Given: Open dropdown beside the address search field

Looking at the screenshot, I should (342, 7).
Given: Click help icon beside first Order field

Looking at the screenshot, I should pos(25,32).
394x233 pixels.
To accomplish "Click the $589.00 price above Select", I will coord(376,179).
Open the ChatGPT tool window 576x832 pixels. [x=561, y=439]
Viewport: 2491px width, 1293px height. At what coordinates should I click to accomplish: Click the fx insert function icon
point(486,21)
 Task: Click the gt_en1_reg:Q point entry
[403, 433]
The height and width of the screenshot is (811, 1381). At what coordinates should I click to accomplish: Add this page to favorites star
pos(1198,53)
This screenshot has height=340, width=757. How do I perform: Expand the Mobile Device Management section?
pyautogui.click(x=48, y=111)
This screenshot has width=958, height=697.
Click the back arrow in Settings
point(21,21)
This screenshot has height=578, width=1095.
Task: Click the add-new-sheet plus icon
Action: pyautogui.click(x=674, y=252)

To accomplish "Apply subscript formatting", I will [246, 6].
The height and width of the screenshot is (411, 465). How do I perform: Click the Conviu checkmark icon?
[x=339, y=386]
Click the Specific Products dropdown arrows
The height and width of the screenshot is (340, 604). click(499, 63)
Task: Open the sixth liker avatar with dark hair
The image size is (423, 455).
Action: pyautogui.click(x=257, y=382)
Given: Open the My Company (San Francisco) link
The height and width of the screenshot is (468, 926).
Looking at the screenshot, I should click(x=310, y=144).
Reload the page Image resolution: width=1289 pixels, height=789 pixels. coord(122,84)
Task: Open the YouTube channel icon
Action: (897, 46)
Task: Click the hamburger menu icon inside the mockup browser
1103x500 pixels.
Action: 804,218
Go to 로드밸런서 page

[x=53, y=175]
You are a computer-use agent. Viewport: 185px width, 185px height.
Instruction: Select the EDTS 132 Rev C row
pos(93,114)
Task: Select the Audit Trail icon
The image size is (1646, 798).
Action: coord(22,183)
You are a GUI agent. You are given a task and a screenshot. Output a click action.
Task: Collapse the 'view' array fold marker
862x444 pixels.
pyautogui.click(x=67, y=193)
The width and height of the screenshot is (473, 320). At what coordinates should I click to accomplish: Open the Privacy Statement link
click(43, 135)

::::::::

| WHAT THIS TASK INVOLVES |
Give every line of the records above as a Markdown table with the columns Row and Text, numbering the rows in order and leaving out blank lines.

| FULL SOLUTION |
| Row | Text |
|---|---|
| 1 | Given: Open dropdown beside the address search field |
| 2 | Looking at the screenshot, I should (342, 7). |
| 3 | Given: Click help icon beside first Order field |
| 4 | Looking at the screenshot, I should pos(25,32). |
| 5 | 394x233 pixels. |
| 6 | To accomplish "Click the $589.00 price above Select", I will coord(376,179). |
| 7 | Open the ChatGPT tool window 576x832 pixels. [x=561, y=439] |
| 8 | Viewport: 2491px width, 1293px height. At what coordinates should I click to accomplish: Click the fx insert function icon |
| 9 | point(486,21) |
| 10 |  Task: Click the gt_en1_reg:Q point entry |
| 11 | [403, 433] |
| 12 | The height and width of the screenshot is (811, 1381). At what coordinates should I click to accomplish: Add this page to favorites star |
| 13 | pos(1198,53) |
| 14 | This screenshot has height=340, width=757. How do I perform: Expand the Mobile Device Management section? |
| 15 | pyautogui.click(x=48, y=111) |
| 16 | This screenshot has width=958, height=697. |
| 17 | Click the back arrow in Settings |
| 18 | point(21,21) |
| 19 | This screenshot has height=578, width=1095. |
| 20 | Task: Click the add-new-sheet plus icon |
| 21 | Action: pyautogui.click(x=674, y=252) |
| 22 | To accomplish "Apply subscript formatting", I will [246, 6]. |
| 23 | The height and width of the screenshot is (411, 465). How do I perform: Click the Conviu checkmark icon? |
| 24 | [x=339, y=386] |
| 25 | Click the Specific Products dropdown arrows |
| 26 | The height and width of the screenshot is (340, 604). click(499, 63) |
| 27 | Task: Open the sixth liker avatar with dark hair |
| 28 | The image size is (423, 455). |
| 29 | Action: pyautogui.click(x=257, y=382) |
| 30 | Given: Open the My Company (San Francisco) link |
| 31 | The height and width of the screenshot is (468, 926). |
| 32 | Looking at the screenshot, I should click(x=310, y=144). |
| 33 | Reload the page Image resolution: width=1289 pixels, height=789 pixels. coord(122,84) |
| 34 | Task: Open the YouTube channel icon |
| 35 | Action: (897, 46) |
| 36 | Task: Click the hamburger menu icon inside the mockup browser |
| 37 | 1103x500 pixels. |
| 38 | Action: 804,218 |
| 39 | Go to 로드밸런서 page |
| 40 | [x=53, y=175] |
| 41 | You are a computer-use agent. Viewport: 185px width, 185px height. |
| 42 | Instruction: Select the EDTS 132 Rev C row |
| 43 | pos(93,114) |
| 44 | Task: Select the Audit Trail icon |
| 45 | The image size is (1646, 798). |
| 46 | Action: coord(22,183) |
| 47 | You are a GUI agent. You are given a task and a screenshot. Output a click action. |
| 48 | Task: Collapse the 'view' array fold marker |
| 49 | 862x444 pixels. |
| 50 | pyautogui.click(x=67, y=193) |
| 51 | The width and height of the screenshot is (473, 320). At what coordinates should I click to accomplish: Open the Privacy Statement link |
| 52 | click(43, 135) |